When a new resource is catalogued, the catalog entry of a similar resource can be used as a template to set up the asset for the new resource. This means that the new asset can contain governance metadata attachments, not just the technical metadata extracted from the digital resource.
Templated cataloguing is useful for situations where new resources are regularly catalogued that are of the same kind.
Peter Profile is responsible for cataloguing the weekly measurements supplied by the various hospitals as part of a clinical trial. These measurements are supplied with certain terms and conditions (also known as a license) that Coco Pharmaceuticals must not only adhere to, but prove that they are doing so. For that reason, when the measurements are catalogued, the asset for the measurements data set is linked to the license as well as other elements that help to ensure that the measurements data sets are appropriately used and governed.
Figure 1 shows Peter making calls to Egeria to catalog the first set of measurements received for the clinical trial. This includes an asset to represent the data set that is linked to the license along with a connection to allow the data scientist to connect to the data set and access the data and the schema showing the structure of the data in the data set. The data fields identified in the schema each link to the glossary term that describes the meaning of the data stored in the field. There are also two classifications on the asset:
- AssetZoneMembership - The governance zones that the asset is a member of. This controls who can access the asset and its related metadata elements such as the connection and the schema.
- Ownership - The owner of the data set. This is the person who is accountable for ensuring that Coco Pharmaceuticals adheres to the license.
Figure 1: In week 1, Peter manually creates the asset and links it to the governance elements needed to ensure the data set is used and protected as laid out in the license.
Without templating, Peter would need to issue the same sequence of requests to catalog each of the weekly results rom each of the hospitals. This is a lot of work from Peter, particularly as the number of clinical trials, and participating hospitals rises. He may then make a mistake and forget one of the steps in the cataloguing process.
What if the catalog entry for the Week 1 measurements could be used as a template for cataloguing the subsequent weeks' measurements as shown in figure 2?
Figure 2: For subsequent weeks, the week 1 entry could be used as a template for cataloguing subsequent weeks. The result is an asset for each data set with a connector, a schema along with the ownership and zone membership classifications. All of the assets are linked to the license and the data fields in each schema are linked to the correct glossary terms.
This is the idea behind templated cataloguing. A template that defines the common settings for a set of digital resources is defined and this template is used when cataloguing the resources.
Figure 3 shows a set of templates used by Coco Pharmaceuticals when cataloguing their digital landscape. There are different templates for different types of digital resources. Each would include the classifications and relationships that are relevant for the resources that they catalog. They are decorated with the
Template classification to identify that they do not represent real digital resource and should be used as templates.
Figure 3: A set of templates defined to use when cataloguing digital resources
When a template is used in cataloguing a digital asset, the caller needs to supply the values that must be unique for the digital asset. This is typically the
description and may also include the
networkAddress for its connection's endpoint. These values override those in the template.

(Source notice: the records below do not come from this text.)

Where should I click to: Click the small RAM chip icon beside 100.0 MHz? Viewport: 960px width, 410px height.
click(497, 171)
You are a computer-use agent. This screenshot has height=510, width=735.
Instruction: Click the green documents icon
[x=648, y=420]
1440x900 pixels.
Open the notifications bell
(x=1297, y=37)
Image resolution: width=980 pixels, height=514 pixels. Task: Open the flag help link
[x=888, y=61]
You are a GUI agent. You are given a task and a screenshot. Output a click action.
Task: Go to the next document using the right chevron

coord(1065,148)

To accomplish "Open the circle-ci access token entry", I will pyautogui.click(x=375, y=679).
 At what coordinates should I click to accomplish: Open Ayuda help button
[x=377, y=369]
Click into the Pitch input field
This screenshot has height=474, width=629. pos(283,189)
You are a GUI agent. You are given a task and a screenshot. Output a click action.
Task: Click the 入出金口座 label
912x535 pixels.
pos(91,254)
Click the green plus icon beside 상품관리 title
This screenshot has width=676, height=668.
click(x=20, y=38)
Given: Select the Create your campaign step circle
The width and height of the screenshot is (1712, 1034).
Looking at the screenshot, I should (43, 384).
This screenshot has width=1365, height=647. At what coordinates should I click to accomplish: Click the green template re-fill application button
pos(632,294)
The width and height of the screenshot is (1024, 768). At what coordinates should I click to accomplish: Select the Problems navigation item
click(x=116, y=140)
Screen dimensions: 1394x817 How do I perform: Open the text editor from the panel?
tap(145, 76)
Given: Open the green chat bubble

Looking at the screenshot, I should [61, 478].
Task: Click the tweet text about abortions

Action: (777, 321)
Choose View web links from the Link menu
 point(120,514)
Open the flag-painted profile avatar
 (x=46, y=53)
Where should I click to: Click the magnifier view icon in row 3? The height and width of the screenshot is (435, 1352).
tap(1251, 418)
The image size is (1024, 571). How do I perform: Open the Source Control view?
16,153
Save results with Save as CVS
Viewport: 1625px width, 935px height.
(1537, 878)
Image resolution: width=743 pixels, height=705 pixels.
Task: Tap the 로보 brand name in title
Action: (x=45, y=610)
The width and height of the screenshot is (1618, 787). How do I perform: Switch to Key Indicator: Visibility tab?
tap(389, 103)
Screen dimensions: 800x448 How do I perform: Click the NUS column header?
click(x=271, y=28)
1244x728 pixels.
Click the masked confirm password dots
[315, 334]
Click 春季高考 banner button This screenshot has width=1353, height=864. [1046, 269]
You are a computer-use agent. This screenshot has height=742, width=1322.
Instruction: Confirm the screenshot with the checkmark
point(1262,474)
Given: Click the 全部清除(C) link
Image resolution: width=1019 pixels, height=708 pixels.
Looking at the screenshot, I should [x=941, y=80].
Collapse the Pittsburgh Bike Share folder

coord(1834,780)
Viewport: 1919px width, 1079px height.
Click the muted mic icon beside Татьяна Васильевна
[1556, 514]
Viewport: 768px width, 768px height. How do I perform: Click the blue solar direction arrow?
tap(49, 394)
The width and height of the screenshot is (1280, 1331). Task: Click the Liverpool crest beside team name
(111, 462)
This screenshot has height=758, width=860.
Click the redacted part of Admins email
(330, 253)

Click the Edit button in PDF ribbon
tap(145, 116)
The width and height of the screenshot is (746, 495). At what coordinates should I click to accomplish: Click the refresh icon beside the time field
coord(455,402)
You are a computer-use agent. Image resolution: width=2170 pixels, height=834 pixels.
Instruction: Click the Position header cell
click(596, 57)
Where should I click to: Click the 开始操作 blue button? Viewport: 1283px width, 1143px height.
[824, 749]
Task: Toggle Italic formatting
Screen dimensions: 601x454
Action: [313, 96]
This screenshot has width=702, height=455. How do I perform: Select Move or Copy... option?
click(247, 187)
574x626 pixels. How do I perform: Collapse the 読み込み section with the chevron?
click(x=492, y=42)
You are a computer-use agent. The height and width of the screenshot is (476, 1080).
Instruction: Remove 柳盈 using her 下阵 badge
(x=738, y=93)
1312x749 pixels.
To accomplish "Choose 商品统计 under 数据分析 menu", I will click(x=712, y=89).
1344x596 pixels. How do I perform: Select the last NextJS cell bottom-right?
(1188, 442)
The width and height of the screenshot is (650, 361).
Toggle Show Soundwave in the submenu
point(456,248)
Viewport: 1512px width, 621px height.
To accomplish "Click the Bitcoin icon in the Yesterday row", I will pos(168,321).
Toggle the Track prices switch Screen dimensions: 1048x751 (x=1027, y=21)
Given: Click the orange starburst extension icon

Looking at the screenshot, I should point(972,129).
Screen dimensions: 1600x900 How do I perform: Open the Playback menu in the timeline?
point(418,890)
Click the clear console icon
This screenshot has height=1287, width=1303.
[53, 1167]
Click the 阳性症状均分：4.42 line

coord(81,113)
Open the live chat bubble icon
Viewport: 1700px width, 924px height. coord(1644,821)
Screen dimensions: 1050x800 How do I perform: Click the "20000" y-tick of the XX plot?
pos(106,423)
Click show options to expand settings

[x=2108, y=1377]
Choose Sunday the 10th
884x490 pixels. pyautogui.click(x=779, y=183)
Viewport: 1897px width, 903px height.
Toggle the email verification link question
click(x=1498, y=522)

Egeria uses the anchor classification to determine which elements linked to the template are duplicated and which elements are just linked to by the new catalog entry. In figure 2, for example, the connection and schema are anchored to the asset whilst the glossary terms and license are not. This means that copies of the connection and schema elements are made for the new catalog entry whilst the glossary terms and and licence just receive new relationships to the new catalog entry.
Finally, when a template is used, it is linked to the resulting element with the
SourcedFrom relationship. This makes it easier to identity the elements that need changing if the template needs to be corrected or enhanced at a later date.
Figure 4: The
SourcedFromrelationship links a template to the elements that are created from it
Support for templated cataloguing¶
It is also possible to use templates in the integration connectors running during Integrated cataloguing. The connector is typically passed the qualified name of the template that it should use in its configuration properties.